Secondo i risultati registrati, gli italiani considerano al 92% il cambiamentocome un’opportunità e non temono le responsabilità perché convinti che sia importante impegnarsi in prima persona. La condizione però è che vogliono vederci chiaro: per il 59% di loro spesso infatti si tratta solo di propaganda. Per il 90% degli intervistati la coesione rappresenta un valore (aiuto reciproco 90%, piacere dell’appartenenza 84%), la sua pratica una garanzia di forza e giustizia. Ma l’individualismo e lo scetticismo si fanno sempre sentire. Lacompetitività presenta due facce, ma se esercitata correttamente diventa una risorsa per incentivare la crescita di tutti. Il 77% la considera come il motore dello sviluppo economico e sociale.
Insieme, i tre elementi rappresentato i driver per una responsabilità sociale d’impresa credibile. Secondo la ricerca, l’88% degli italiani ritiene che il cambiamento sia un concetto coerente con le politiche e le pratiche della csr, come anche la coesione (80%) e la competitività (77%).
«STRADA GIUSTA, ADESSO SI INVESTA IN COMUNICAZIONE»
Rossella Sobrero è ottimista rispetto all’evoluzione della Csr in Italia:
«Trovo che negli ultimi due anni ci sia stata una veloce acquisizione dei principi di sostenibilità, il percorso è già a buon punto. Teniamo in considerazione che ci sono ancora un gran numero di piccole e medie imprese che fanno quella che non definiamo “csr inconscia”, ovvero strategie e iniziative di responsabilità sociale senza sapere di cosa si tratta, che soprattutto non vengono comunicate».
La comunicazione dunque è ancora uno degli aspetti su cui maggiormente si dovrà investire e intervenire nei prossimi anni.
Tra gli aspetti di maggiore rilievo approfonditi nel corso della manifestazione, secondo Sobreso, è «la necessità di far rete sui territori, perché se un’impresa svolge una serie di attività ma intorno le altre imprese non le adottano finisce che quel valore più di tanto non emerge. Una sorta di modello di responsabilità sociale territoriale può segnare una netta differenza anche sulla competitività del territorio stesso».

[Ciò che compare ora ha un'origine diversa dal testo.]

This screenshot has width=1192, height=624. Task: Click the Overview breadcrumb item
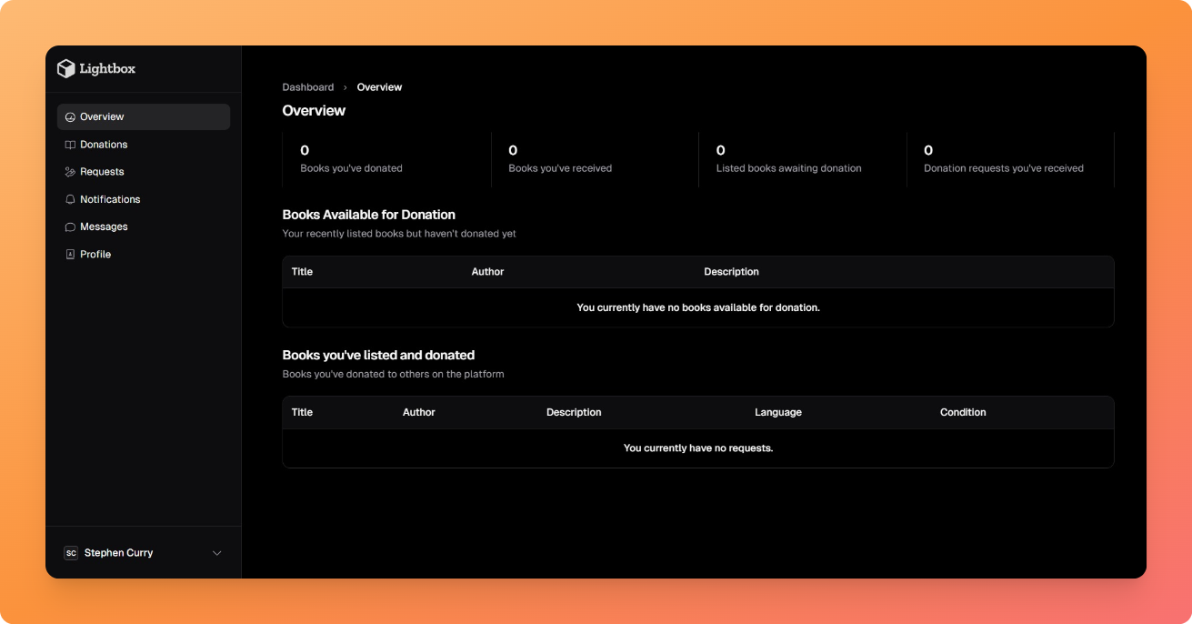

Di certo è che le imprese sono sempre più attente ad ascoltare i loro stakeholder, esterni e interni, muovendosi verso la open innovation come strumento organizzativo e culturale. «Hanno capito che la reputazione è sempre più un asset intengibile importante che permette di aumentare la fiducia degli investitori portando ad una riduzione dei costi di controllo e negoziazione».
E sembra che la linea della prossima edizione del Salone della Csr e dell’Innovazione Sociale sia già in qualche misura tracciata.